To assure that all firm load will be served on even the hottest day, Wisconsin regulators require each utility to have 18% more generating capability (capacity) than the load they are obligated to serve. This means that for each kilowatt (kW) of firm electric load the responsible utility must have 1.18 kilowatts of generating capacity.  This capacity may be generation owned by the utility or purchased from a third party.  If purchased from a third party, the utility must have a confirmed service agreement to use the transmission system to deliver the purchase from the generator to the load.  Each April, to ensure that utilities have enough generation for the coming summer, the Mid-American Interconnected Network (MAIN) regional reliability council performs an on-site audit of each utility or load serving entity (LSE) within the council’s geographic region (Illinois, most of Wisconsin and Upper Michigan and parts of Iowa and Missouri).  They review each entity’s load forecast, unit capability assessments, purchased power contracts and transmission arrangements.  Making this forecast can be as simple as applying an inflator to last summer’s maximum load or can be very complex, requiring the factoring in variables such as the area’s economic outlook, customer demographics and trends by load segment, all subject to a normalized weather adjustment.  WPSC uses the latter method that, for the summer of 2003, indicates a weather adjusted peak demand of 2,064 megawatts. While the current audit has not been completed, it appears that Wisconsin will have about 19% reserves.

Energy Adequacy

The resource adequacy process doesn’t reveal information regarding the reported capacity’s energy producing capability.  Not all capacity is created equal.  For instance, much of Wisconsin’s hydroelectric resources is not dispatchable.  Widely fluctuating water levels on flowages are not good for the environment or recreation.  The result is that many of the hydroelectric facilities are run-of-river and those that aren’t, have tight limits on the operator’s latitude to raise or lower water levels in the flowage.  Wind turbines are not dispatchable either, except by a higher authority.  Combustion turbine peaking units are dispatchable but are capped on the number of hours they can operate per year.  Conversely, coal-fired and nuclear steam plants have operating issues that require the units to stay on.  They are not designed for cyclical operation and, therefore, must operate around-the-clock.  Coal units can be adjusted up or down (subject to a minimum operating level) to follow changes in load but nuclear plants cannot be cycled at all by order of the Nuclear Regulatory Commission.  They start up after a re-fueling and are expected to operate continuously at their rated output for 18 months. 

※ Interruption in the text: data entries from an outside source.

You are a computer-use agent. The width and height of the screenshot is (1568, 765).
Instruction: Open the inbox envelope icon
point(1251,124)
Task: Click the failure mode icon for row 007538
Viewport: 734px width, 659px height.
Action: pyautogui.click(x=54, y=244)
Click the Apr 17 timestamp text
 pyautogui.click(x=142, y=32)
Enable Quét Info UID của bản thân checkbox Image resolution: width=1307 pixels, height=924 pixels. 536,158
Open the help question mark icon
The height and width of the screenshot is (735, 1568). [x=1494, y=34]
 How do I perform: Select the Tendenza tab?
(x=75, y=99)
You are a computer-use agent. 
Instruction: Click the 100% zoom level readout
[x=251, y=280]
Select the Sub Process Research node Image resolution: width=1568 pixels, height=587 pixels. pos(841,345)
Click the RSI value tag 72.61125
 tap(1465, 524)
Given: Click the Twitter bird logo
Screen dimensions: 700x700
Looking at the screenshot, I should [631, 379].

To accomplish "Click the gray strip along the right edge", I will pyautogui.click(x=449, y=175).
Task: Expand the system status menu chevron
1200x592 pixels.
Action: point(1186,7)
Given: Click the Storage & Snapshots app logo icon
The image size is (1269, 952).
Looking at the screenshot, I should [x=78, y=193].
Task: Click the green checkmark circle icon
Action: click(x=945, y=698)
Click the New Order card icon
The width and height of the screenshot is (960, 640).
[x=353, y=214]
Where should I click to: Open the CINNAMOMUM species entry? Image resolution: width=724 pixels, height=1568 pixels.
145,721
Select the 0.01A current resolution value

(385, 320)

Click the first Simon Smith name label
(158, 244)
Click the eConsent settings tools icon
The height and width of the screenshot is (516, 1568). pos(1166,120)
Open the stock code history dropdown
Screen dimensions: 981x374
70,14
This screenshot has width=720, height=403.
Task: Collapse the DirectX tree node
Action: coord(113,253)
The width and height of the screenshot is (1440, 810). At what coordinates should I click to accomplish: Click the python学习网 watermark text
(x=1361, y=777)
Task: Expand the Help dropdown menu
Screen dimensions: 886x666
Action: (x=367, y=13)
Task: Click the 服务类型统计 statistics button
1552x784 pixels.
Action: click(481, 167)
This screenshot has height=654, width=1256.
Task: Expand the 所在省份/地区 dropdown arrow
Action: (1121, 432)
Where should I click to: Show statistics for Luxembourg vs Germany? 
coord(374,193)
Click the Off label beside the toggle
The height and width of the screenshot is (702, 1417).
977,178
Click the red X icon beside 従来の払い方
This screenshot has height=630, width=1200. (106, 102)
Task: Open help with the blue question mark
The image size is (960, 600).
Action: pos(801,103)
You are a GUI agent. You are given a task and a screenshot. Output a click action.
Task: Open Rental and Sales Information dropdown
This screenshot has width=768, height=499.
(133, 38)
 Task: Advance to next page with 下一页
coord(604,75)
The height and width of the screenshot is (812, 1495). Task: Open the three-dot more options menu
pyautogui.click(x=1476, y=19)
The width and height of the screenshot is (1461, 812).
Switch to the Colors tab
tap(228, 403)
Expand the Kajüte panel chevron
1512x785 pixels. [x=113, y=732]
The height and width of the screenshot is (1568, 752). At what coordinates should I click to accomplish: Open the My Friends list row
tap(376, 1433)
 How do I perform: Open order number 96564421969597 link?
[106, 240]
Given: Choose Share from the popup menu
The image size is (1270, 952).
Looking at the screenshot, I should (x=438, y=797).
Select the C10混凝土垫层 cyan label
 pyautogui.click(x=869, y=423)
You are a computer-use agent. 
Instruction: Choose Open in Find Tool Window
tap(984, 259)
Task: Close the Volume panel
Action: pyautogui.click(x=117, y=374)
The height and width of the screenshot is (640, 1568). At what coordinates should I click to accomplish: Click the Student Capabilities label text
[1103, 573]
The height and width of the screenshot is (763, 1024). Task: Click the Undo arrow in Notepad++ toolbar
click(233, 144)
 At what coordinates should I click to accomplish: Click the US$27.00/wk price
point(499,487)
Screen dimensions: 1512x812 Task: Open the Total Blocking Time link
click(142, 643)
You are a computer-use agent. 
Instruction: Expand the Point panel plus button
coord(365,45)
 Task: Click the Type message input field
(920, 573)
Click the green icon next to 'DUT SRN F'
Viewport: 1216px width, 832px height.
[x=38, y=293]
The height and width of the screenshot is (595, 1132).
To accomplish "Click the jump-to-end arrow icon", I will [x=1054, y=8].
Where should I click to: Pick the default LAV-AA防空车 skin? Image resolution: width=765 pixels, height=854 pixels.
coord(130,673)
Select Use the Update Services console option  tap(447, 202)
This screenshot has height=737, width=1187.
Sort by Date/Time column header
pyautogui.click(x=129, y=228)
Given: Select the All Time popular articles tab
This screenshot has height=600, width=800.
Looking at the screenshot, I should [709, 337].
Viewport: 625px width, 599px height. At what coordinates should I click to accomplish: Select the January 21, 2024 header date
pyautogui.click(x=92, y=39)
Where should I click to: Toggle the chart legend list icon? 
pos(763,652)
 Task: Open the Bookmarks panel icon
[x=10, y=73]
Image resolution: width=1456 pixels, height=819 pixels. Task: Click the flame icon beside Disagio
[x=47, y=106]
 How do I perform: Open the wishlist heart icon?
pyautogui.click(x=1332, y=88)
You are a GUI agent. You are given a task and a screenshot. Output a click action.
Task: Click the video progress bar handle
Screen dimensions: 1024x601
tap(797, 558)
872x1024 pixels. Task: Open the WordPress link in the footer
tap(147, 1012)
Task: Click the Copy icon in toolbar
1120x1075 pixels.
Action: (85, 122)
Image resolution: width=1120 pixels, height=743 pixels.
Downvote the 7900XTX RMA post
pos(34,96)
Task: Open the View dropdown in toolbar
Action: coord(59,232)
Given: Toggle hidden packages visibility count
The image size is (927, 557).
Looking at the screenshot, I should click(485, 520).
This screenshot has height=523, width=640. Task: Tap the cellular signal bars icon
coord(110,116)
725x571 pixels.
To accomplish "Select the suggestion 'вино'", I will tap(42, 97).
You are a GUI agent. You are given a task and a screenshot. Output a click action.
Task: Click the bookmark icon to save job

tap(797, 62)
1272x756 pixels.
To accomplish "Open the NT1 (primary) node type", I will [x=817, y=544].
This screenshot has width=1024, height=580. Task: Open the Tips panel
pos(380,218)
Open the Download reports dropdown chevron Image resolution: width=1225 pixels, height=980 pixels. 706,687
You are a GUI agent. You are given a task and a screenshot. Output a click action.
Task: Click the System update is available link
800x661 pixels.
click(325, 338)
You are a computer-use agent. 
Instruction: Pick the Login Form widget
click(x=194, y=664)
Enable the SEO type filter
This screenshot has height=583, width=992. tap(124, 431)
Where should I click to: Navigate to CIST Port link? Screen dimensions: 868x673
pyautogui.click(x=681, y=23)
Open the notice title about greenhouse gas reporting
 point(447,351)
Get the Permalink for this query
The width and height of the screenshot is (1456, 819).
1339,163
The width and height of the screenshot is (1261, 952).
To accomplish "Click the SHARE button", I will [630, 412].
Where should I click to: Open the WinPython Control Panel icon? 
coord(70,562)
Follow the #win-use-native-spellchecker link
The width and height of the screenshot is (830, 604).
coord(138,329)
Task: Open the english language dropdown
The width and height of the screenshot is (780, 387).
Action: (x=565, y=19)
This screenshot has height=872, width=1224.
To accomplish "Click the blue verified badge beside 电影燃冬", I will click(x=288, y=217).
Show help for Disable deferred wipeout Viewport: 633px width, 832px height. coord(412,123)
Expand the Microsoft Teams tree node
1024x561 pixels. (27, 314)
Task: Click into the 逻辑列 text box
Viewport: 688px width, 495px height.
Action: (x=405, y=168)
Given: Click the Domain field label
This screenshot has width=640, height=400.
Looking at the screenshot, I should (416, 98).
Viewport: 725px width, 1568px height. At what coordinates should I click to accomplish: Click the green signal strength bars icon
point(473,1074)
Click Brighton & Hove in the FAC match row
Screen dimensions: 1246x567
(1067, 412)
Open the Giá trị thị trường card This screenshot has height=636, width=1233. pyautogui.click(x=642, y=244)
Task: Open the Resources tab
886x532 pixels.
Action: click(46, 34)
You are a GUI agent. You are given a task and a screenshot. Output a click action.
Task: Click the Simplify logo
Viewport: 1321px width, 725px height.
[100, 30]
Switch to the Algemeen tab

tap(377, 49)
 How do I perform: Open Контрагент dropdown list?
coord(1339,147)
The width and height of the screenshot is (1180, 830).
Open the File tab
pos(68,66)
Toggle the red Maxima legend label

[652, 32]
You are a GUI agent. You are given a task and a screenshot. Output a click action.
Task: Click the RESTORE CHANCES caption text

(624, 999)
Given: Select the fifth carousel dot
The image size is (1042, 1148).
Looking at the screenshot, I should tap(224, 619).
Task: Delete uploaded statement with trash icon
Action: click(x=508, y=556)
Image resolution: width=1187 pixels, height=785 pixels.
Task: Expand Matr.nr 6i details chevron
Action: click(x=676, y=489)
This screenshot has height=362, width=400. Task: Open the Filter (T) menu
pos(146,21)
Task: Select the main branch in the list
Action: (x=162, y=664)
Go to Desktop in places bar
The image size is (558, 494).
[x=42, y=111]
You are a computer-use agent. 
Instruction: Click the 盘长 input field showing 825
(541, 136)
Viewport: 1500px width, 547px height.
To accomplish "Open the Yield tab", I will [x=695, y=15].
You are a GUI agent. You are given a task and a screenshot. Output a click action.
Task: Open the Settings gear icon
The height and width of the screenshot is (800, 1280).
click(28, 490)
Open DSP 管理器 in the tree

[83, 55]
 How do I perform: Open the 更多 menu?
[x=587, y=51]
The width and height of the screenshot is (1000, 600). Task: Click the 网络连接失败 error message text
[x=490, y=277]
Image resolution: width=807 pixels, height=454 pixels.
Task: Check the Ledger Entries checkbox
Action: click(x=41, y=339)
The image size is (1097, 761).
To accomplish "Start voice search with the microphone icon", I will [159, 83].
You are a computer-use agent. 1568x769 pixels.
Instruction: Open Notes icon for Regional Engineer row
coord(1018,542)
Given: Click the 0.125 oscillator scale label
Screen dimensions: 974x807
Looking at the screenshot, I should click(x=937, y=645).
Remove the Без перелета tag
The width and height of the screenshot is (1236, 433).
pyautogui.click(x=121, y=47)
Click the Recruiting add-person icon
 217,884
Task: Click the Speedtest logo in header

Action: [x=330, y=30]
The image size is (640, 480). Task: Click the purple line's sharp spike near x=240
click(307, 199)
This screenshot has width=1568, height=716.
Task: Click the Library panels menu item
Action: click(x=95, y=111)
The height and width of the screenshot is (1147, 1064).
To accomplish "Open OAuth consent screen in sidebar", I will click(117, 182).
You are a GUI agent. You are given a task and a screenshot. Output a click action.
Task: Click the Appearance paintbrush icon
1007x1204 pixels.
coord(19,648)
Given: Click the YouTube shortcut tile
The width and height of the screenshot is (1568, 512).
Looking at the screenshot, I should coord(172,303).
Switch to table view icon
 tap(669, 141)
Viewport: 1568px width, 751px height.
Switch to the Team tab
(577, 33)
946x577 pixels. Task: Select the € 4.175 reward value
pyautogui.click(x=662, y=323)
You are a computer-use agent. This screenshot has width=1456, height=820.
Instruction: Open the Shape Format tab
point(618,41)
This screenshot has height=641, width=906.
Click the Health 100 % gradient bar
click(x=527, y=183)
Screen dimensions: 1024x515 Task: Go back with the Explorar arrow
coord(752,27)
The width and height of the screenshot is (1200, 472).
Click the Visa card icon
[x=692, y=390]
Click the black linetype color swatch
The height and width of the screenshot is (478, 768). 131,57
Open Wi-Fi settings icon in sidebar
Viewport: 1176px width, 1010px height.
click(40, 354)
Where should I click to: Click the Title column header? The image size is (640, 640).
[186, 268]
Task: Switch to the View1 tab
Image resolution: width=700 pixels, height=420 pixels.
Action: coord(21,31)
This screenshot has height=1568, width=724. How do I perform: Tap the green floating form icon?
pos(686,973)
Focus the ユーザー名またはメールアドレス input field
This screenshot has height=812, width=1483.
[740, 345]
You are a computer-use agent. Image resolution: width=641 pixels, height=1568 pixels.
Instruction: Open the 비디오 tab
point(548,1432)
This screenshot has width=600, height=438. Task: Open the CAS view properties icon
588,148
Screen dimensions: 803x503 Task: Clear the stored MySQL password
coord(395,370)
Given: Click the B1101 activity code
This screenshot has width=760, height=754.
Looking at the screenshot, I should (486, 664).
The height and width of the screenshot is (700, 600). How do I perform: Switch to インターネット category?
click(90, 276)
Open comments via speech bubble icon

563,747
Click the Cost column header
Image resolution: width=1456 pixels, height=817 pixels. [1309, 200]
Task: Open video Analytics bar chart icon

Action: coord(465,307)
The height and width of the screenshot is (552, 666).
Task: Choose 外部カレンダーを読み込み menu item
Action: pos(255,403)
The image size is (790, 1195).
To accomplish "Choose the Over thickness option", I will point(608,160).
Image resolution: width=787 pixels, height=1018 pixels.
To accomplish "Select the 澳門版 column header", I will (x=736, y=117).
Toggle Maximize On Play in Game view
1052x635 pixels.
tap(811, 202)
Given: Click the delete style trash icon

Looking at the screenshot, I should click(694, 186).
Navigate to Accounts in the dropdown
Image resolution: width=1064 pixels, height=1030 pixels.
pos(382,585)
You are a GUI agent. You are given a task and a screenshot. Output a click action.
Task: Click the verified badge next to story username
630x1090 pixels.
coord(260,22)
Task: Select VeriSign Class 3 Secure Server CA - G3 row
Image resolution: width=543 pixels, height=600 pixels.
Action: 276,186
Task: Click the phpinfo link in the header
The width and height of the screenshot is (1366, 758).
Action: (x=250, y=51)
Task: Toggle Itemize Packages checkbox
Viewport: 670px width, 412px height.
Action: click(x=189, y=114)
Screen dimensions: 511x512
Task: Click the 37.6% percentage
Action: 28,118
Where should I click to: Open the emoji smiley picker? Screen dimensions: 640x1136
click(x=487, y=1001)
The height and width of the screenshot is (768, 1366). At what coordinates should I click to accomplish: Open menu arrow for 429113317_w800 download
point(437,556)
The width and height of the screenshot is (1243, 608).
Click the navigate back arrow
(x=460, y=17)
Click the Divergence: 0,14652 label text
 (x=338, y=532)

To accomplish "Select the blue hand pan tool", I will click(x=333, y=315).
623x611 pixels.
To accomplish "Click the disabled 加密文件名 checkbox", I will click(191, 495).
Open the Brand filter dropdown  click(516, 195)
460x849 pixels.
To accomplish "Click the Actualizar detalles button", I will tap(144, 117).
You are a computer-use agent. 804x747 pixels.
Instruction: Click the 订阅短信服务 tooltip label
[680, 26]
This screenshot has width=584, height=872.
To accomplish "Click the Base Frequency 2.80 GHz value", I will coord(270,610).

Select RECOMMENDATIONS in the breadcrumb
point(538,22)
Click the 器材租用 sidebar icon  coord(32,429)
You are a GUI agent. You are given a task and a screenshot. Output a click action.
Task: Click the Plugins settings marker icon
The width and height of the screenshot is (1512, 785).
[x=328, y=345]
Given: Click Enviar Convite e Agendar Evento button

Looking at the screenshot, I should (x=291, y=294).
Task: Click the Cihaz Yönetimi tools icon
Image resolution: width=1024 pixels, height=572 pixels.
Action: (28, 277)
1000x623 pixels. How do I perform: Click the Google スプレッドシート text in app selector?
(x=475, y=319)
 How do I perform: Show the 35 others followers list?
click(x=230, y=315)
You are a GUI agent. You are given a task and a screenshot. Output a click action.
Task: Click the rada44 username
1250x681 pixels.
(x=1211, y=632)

This can be quite complicated, so industry participants developed terms to simplify it. Generating resources are generally described as base load, intermediate and peaking capacity.  In general base load capacity is operated continuously.  Intermediate capacity is dispatched on a day-ahead basis for a specified period of time, up to 16-hours a day.  Peaking units are used to meet short-term load peaks or to replace other generation that’s force off for repairs.  They can be started on short notice with some able to achieve their full output in as little as ten minutes.

Cost implications

While the capital cost of generation increases as one moves through the spectrum from peaking to intermediate to base load capacity, fuel cost per kilowatt-hour decreases.  Using peaking capacity as an intermediate or base load resource is fuel intensive and expensive at today’s natural gas prices.  Alternatively, using base load steam facilities as intermediate resources (they cannot be used for peaking purposes) is capital intensive and requires more maintenance due to excessive thermal cycling.  From an energy standpoint, the optimal economic solution is to have a mix of types of generation to meet customer needs.  In a typical week WPSC needs about 1,300 mW of base load energy, 300 mW of intermediate energy and 100 mW of peaking energy.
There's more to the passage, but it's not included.